→ **Action item**:
If a line in the data holds the string "text", list it.

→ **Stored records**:
----------------------------------------
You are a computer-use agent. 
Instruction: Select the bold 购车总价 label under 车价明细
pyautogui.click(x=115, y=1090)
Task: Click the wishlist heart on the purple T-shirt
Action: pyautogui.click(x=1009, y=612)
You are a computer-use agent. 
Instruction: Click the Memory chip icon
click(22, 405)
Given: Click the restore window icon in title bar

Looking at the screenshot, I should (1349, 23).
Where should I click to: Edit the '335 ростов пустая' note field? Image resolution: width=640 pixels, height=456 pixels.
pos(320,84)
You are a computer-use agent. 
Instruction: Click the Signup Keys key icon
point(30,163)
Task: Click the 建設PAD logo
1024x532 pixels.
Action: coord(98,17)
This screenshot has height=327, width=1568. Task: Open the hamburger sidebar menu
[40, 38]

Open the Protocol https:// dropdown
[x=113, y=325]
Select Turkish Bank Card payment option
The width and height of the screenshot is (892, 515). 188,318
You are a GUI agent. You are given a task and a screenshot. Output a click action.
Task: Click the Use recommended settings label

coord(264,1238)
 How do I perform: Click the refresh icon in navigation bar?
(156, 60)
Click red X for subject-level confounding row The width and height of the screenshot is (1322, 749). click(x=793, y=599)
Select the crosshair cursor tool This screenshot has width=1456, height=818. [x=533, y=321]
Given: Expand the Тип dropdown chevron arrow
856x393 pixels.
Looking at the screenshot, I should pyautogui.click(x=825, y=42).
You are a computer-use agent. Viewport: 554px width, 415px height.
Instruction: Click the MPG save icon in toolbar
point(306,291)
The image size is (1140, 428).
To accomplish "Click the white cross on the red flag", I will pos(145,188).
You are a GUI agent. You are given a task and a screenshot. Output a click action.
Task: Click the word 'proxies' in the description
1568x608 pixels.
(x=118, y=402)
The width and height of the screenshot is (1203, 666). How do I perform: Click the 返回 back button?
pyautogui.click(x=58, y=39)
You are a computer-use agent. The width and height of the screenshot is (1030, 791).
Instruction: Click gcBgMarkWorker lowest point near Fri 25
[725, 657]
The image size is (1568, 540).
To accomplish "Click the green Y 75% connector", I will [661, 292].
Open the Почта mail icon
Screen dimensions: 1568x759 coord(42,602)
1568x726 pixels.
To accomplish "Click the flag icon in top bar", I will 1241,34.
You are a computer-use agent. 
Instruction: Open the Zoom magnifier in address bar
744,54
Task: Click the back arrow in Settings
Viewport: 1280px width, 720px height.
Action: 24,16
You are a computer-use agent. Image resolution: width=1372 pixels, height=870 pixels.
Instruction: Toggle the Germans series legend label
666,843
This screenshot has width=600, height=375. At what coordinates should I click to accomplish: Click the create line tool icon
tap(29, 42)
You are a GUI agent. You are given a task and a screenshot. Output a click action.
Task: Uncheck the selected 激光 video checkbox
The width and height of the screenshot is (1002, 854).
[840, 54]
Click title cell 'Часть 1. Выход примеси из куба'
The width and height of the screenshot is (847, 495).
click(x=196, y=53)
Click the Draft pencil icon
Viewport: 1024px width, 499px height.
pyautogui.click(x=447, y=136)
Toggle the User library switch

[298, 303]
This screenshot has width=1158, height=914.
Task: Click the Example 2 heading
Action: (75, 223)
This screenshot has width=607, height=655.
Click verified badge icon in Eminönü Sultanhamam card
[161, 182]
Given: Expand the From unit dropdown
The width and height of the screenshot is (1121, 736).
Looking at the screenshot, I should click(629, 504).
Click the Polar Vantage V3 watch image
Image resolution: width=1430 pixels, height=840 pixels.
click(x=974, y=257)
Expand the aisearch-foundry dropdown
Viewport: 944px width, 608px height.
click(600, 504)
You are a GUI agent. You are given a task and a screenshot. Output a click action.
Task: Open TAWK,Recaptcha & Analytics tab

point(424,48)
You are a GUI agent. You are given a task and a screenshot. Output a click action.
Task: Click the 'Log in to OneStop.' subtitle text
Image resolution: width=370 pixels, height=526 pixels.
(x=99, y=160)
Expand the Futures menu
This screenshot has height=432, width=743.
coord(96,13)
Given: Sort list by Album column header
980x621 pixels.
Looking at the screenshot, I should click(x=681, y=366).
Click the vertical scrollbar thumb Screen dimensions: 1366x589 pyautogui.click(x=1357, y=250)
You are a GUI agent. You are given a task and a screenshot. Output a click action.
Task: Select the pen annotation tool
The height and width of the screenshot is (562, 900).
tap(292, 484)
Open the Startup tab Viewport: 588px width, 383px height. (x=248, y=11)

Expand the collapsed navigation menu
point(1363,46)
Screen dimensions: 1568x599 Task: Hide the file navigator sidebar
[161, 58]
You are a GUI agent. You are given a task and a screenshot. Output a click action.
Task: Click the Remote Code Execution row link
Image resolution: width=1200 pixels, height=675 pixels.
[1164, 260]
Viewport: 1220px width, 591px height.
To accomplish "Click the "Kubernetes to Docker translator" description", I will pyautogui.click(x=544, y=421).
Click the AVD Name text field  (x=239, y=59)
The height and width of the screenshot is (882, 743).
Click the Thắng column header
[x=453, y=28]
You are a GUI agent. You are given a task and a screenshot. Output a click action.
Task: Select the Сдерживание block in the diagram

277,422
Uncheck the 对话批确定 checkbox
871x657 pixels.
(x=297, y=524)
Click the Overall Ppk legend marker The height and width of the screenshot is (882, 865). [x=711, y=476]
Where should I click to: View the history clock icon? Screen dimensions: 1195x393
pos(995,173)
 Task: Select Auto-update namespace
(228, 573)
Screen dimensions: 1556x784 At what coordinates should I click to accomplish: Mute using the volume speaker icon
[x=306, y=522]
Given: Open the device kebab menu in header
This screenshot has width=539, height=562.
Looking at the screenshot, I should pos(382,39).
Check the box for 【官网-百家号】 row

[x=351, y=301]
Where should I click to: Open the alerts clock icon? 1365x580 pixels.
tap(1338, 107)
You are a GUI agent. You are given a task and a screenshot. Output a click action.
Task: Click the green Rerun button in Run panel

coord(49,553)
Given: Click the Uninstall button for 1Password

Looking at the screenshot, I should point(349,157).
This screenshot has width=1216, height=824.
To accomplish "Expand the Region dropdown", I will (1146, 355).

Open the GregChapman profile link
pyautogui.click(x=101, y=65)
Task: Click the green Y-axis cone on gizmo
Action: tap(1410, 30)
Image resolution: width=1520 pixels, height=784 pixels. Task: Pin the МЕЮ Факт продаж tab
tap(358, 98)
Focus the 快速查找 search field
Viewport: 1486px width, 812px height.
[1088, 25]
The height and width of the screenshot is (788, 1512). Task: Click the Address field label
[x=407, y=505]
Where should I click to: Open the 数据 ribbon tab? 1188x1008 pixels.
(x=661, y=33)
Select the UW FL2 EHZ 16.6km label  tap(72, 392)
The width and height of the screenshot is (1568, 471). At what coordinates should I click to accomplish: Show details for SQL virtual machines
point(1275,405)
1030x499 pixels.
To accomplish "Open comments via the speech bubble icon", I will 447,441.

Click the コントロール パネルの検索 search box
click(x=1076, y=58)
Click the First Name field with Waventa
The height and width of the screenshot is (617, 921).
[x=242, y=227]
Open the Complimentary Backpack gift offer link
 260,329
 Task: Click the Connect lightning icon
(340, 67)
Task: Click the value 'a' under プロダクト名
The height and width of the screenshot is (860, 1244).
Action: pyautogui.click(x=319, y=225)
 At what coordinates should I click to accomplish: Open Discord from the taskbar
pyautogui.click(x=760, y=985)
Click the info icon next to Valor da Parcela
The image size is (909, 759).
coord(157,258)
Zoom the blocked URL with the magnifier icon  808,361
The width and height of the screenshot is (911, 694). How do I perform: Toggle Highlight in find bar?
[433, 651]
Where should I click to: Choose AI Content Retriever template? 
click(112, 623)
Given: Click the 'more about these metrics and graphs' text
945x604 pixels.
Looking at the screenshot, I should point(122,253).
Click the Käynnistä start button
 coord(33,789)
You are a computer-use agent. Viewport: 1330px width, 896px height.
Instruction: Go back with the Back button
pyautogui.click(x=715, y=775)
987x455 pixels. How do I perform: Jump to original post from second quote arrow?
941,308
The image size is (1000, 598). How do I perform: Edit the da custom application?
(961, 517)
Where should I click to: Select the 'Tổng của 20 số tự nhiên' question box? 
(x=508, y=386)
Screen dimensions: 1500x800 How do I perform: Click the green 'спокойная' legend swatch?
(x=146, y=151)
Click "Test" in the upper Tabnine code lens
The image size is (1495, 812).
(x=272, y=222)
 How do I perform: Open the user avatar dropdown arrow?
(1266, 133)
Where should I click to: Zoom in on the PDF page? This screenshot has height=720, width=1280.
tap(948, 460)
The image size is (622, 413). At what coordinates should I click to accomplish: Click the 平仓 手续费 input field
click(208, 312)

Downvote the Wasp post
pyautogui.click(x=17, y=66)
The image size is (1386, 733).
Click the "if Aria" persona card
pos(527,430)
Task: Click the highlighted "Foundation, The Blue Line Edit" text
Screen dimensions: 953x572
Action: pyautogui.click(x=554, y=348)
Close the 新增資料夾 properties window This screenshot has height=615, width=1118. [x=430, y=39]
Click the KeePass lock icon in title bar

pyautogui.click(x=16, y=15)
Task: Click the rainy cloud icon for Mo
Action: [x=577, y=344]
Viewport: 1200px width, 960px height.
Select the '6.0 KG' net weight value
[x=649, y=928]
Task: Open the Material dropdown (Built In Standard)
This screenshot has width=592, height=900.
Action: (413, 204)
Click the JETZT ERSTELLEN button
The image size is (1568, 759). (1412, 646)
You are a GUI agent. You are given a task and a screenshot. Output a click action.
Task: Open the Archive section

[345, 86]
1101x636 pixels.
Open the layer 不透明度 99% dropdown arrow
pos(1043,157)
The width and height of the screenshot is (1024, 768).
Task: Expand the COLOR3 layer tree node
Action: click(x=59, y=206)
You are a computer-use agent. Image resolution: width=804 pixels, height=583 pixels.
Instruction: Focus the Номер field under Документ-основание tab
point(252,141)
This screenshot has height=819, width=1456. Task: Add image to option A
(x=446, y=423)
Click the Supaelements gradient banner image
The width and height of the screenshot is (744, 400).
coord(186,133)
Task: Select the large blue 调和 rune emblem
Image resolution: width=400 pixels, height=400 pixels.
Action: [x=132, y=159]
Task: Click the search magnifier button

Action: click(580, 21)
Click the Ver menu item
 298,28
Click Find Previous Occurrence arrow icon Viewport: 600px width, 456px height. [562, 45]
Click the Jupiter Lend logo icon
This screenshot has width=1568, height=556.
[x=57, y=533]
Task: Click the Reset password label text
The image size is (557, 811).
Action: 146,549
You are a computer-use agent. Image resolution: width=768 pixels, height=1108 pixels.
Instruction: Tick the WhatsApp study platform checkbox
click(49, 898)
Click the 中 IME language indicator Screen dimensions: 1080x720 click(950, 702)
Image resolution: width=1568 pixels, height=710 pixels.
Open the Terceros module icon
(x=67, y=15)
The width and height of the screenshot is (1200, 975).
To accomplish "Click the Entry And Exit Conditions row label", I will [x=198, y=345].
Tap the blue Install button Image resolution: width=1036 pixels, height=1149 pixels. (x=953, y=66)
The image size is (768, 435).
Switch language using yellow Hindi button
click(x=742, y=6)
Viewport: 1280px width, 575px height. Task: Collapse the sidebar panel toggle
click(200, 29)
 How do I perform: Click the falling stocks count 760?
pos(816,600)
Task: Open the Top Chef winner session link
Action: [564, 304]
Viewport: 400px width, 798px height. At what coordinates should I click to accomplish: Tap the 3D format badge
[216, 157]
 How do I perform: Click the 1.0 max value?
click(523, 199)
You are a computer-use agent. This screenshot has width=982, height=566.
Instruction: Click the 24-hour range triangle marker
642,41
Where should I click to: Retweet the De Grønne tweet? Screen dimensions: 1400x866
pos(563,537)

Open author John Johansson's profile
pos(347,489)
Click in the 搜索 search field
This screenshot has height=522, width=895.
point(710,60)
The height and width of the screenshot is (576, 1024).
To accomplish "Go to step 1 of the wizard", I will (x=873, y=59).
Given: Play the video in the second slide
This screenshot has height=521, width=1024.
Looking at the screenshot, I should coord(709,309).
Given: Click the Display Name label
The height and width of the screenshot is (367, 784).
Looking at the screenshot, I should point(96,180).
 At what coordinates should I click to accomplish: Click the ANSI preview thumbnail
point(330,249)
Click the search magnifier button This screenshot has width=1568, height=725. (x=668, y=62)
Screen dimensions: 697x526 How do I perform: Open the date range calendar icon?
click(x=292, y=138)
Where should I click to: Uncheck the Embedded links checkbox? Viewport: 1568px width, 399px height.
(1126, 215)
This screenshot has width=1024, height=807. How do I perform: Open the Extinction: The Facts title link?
----------------------------------------
→ **Answer**:
Task: Click the 'Log in to OneStop.' subtitle text
Click the AVD Name text field  (x=239, y=59)
Given: Click the 'more about these metrics and graphs' text
Task: Click the highlighted "Foundation, The Blue Line Edit" text
Task: Click the Reset password label text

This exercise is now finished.